Task prompt:
Format everything from the line containing "is (1257, 582)." down to the end of the rows as a numbered list, omitting blank lines and leaving out the pictures.

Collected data

'''

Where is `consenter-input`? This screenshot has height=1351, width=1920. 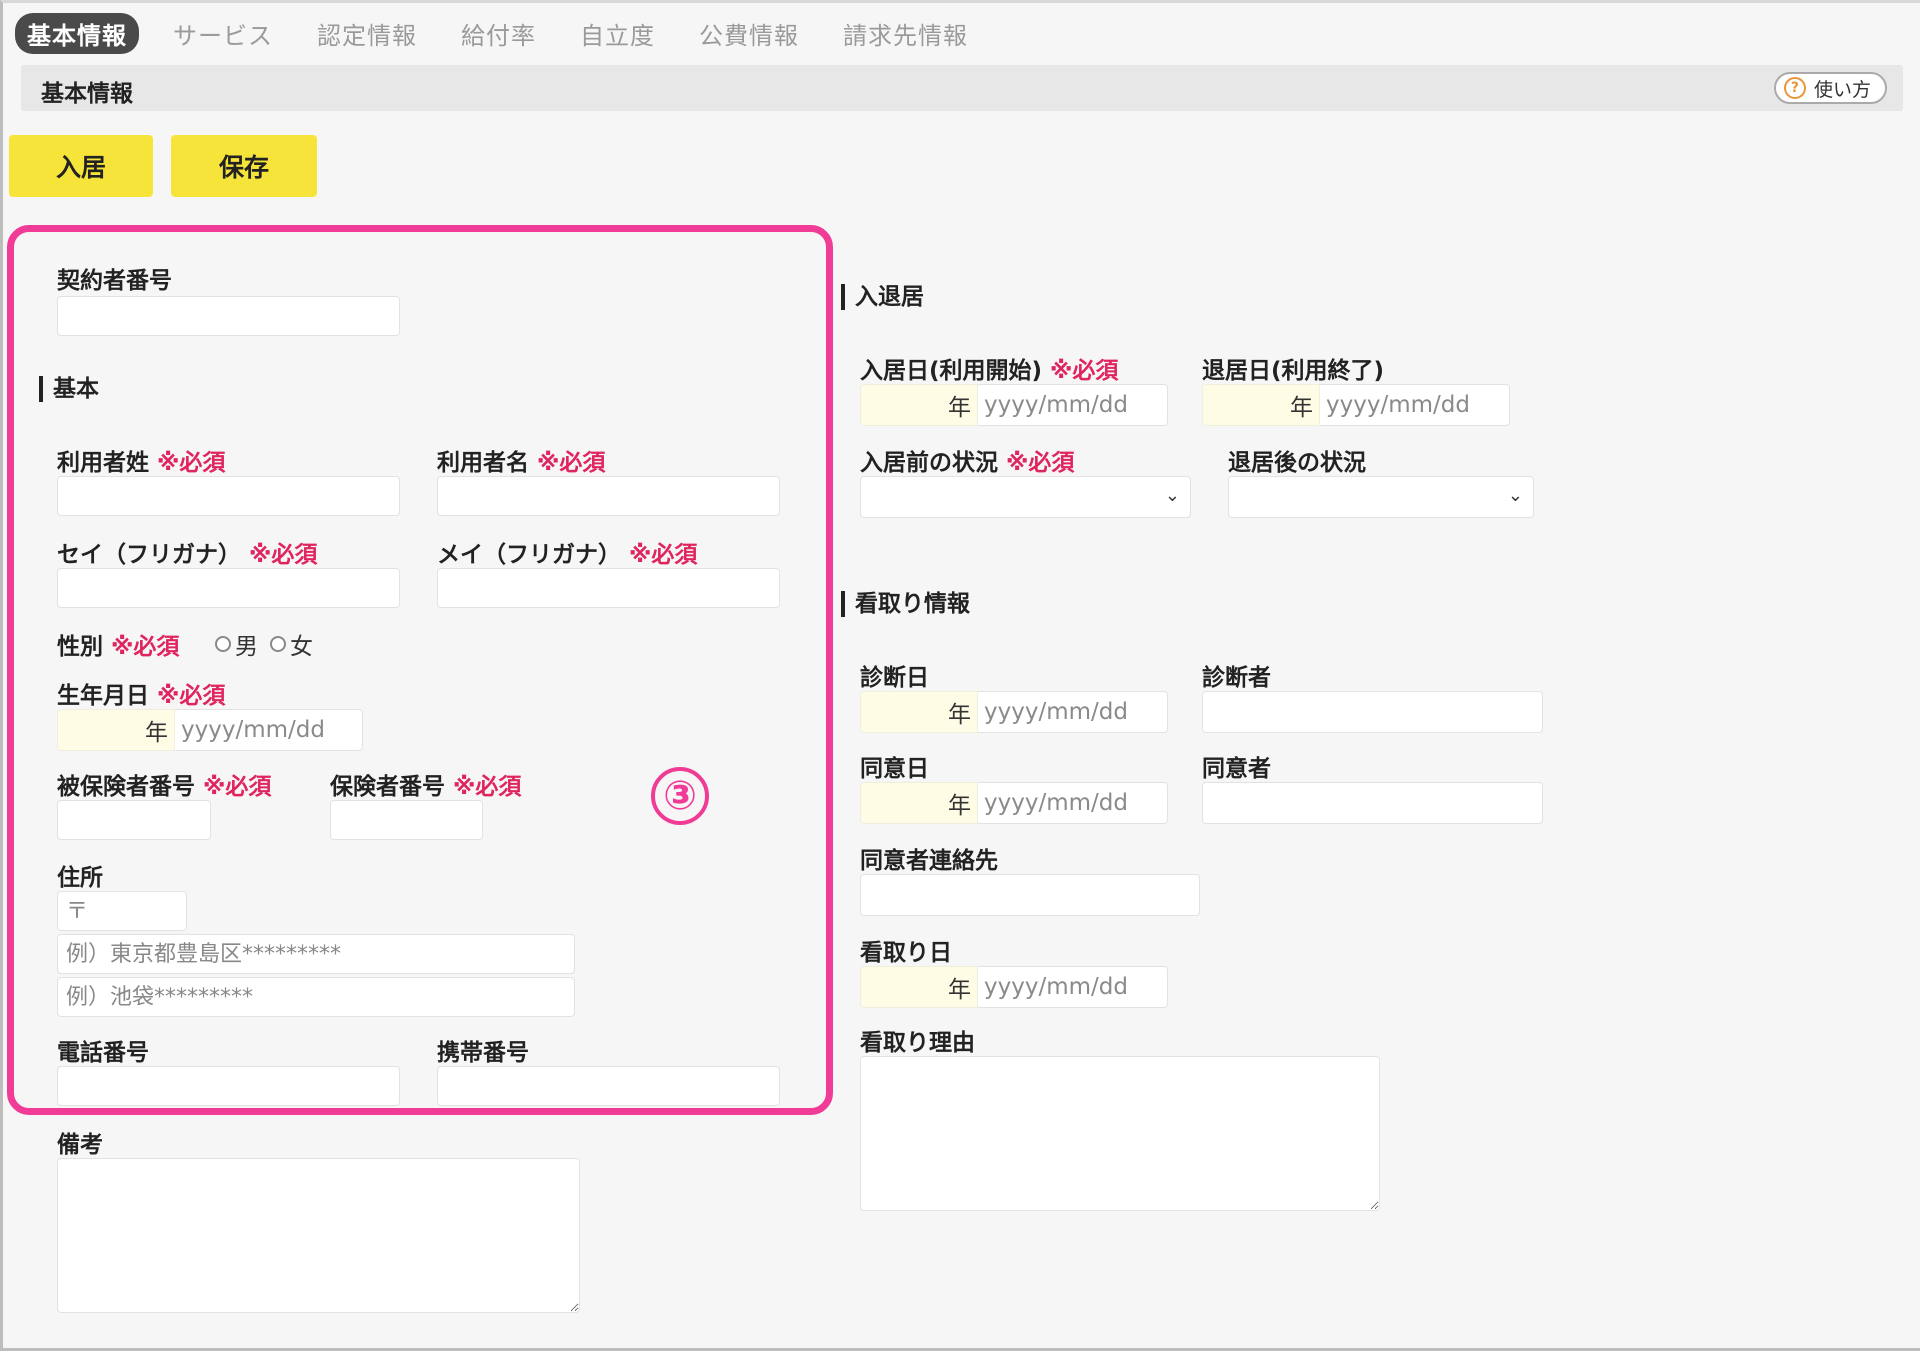 consenter-input is located at coordinates (1372, 803).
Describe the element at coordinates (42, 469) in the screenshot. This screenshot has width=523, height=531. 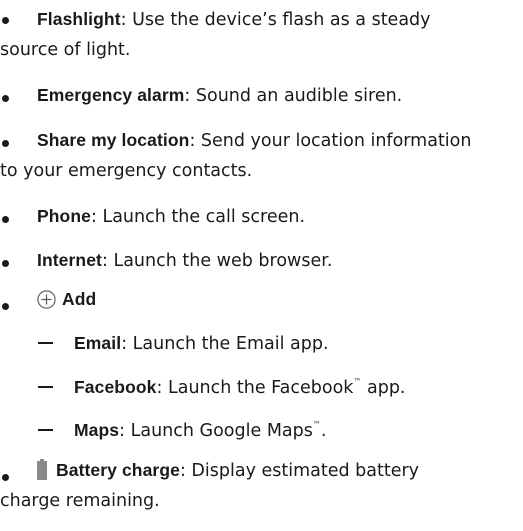
I see `battery-icon` at that location.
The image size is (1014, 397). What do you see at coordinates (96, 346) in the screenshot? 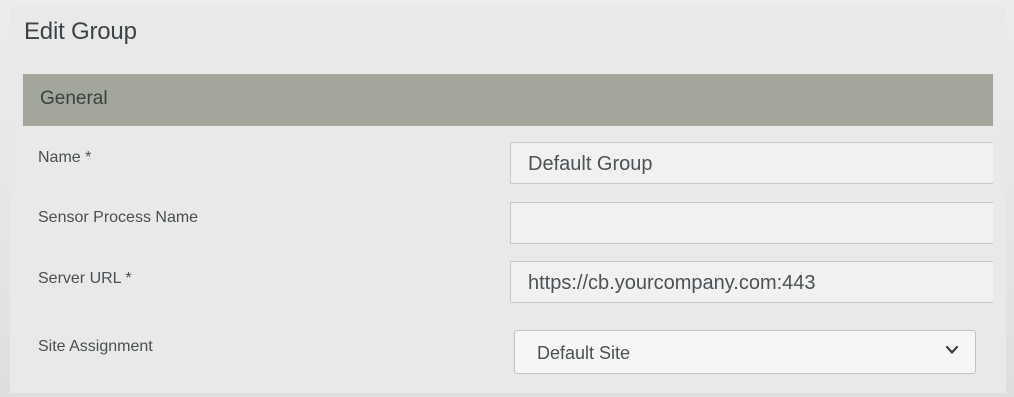
I see `site-assignment-label: Site Assignment` at bounding box center [96, 346].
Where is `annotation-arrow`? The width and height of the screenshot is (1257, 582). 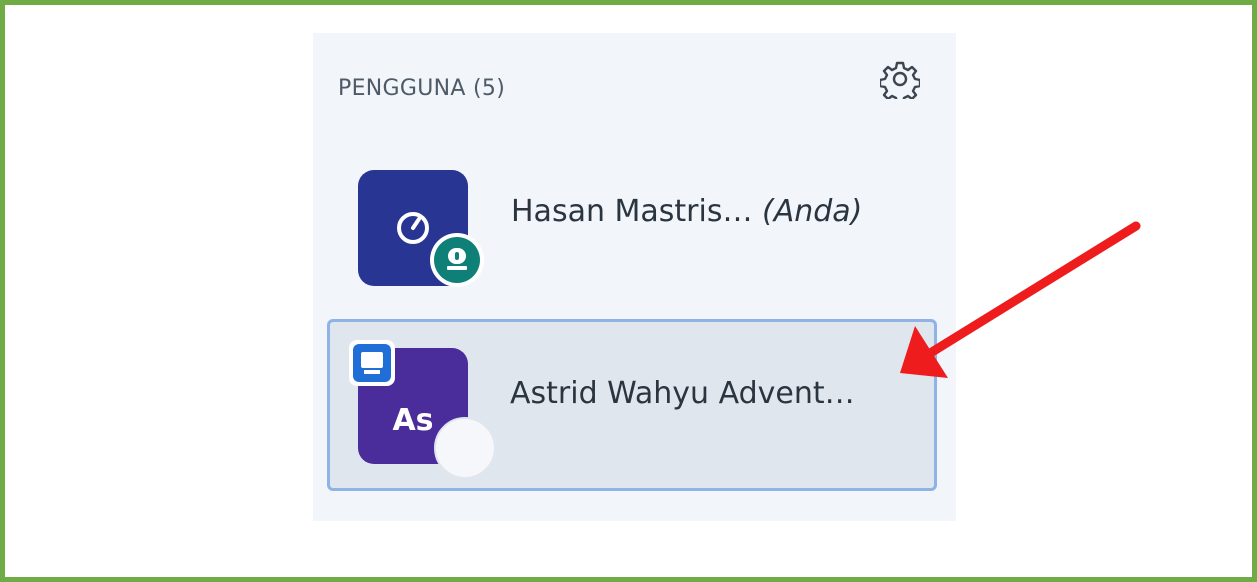
annotation-arrow is located at coordinates (1020, 300).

'''

Solution to the problem:
1. Where is `annotation-arrow`? The width and height of the screenshot is (1257, 582). 
2. annotation-arrow is located at coordinates (1020, 300).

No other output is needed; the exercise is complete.